2. Preparação da Proteína monotópico 5-lipoxigenase 35

  1. Prepara-se uma cultura de arranque durante a noite. Suplemento 50 ml de meio LB com 100 ug / ml de ampicilina. Inocular o meio com E. coli BL21 (DE3) contendo o plasmídeo do gene da 5-lipoxigenase (ALOX5). Dilui-se a cultura de arranque durante a noite em meio de expressão contendo 42 mM de Na 2 HPO 4, mM de KH 2 PO 4, NaCl 9 mM, 19 mM de NH4CI, MgSO4 1 mM, CaCl 0,1 2, 0,2% de D-glucose 24, 0,1 %, 5 uM de FeSO4, e 100 ug / ml de ampicilina. Crescer as células até que a OD 600 é ~ 0,5 a 25 ° C. Induzem a expressão de proteínas com IPTG 0,2 mM durante 16 h a 20 ° C 35.
  2. Colheita por centrifugação durante 10 min a 7000 xg e 4 ° C e desprezar o sobrenadante. Pesa-se o sedimento encontra no fundo do tubo contendo as células colhidas e ressuspender as células colhidas em tampão de lise (Tris-HCl a 100, pH 8,0; NaCl 100 mM; glicerol a 10%; e TCEP 1 mM) contendo inibidores de protease e 0,5 mg / mL de lisozima de 35 a uma razão de 2 ml de tampão de lise por g de células.
  3. Lisar as células por sonicação durante 5 x 15 segundos a 80% de amplitude. Remover os detritos celulares por centrifugação durante 10 min a 7000 xg e 4 ° C. Realizar de amónio sulfato de precipitação de 30 - 60% de saturação para precipitar as proteínas na solução 35. Centrifugar durante 15 minutos a 16000 xg e 4 ° C. NOTA: O sedimento 5LO pode ser rapidamente congeladas e armazenadas a -80 ° C durante até 6 meses.
  4. Ressuspender o sedimento com 20 ml de tampão de lise e centrifugação durante 15 min a 40000 xg e 4 ° C.
  5. Incubar o sobrenadante sobre uma coluna de agarose com ATP a 4 ° C durante 30 min.

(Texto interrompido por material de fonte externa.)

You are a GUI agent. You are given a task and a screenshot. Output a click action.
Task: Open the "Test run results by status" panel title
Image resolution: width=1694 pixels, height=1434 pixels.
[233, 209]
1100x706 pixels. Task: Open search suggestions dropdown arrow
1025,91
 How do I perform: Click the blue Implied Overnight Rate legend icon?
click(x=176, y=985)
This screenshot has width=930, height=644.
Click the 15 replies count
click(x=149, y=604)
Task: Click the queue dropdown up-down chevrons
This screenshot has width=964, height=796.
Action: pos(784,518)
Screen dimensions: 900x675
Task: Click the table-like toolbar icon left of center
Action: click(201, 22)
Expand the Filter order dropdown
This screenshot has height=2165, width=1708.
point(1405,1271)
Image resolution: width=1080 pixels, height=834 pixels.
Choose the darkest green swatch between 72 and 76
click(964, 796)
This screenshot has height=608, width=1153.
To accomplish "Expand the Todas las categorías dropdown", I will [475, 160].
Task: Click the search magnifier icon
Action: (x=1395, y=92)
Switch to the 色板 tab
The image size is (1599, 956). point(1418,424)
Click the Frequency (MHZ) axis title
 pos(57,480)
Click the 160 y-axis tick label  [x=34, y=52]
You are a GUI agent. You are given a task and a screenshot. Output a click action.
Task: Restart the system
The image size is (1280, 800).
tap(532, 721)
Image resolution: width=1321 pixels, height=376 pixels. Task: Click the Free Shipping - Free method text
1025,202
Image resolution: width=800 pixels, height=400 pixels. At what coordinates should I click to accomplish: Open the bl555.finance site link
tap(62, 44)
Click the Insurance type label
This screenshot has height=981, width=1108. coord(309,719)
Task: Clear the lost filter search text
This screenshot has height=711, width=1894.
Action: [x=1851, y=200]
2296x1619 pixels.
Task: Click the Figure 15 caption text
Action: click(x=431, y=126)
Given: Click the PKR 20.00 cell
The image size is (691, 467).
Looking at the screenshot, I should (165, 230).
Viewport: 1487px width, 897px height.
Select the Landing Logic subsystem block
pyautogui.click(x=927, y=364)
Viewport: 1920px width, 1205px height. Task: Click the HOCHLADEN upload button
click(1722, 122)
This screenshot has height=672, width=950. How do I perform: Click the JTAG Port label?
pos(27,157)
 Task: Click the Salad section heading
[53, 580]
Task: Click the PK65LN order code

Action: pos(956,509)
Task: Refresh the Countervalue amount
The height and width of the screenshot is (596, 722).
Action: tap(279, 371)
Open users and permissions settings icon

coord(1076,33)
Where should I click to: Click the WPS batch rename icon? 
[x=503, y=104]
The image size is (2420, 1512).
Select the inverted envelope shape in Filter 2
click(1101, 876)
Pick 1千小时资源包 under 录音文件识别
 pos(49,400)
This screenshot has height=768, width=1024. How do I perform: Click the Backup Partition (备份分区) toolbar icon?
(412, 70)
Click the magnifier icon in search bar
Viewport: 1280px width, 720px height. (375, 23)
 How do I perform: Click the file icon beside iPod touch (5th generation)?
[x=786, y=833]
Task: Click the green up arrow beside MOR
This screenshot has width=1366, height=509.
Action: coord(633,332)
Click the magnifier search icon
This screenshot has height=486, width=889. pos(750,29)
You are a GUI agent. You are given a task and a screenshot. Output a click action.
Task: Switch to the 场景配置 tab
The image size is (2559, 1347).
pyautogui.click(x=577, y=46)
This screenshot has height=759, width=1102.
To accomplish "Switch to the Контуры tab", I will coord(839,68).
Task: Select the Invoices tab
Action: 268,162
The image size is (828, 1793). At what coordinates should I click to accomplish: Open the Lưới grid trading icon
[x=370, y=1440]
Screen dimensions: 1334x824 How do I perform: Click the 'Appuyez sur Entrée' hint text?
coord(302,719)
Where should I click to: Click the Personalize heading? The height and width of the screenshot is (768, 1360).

Lava-se a coluna uma vez com um volume de coluna de tampão de lise contendo NaCl 0,5 M. Eluir a 5LO com ATP 20 mM em tampão de lise contendo 10 mM de FeSO4 e 20 ug / ml de catalase. Realizar cromatografia de filtração em gel para remover o ATP de 35.
    NOTA: O 5LO é instável e deve ser utilizado imediatamente após a purificação. Caso contrário, recomenda-se a suspender no passo de precipitação com sulfato de amónio (ver a nota depois do passo 2.1.3).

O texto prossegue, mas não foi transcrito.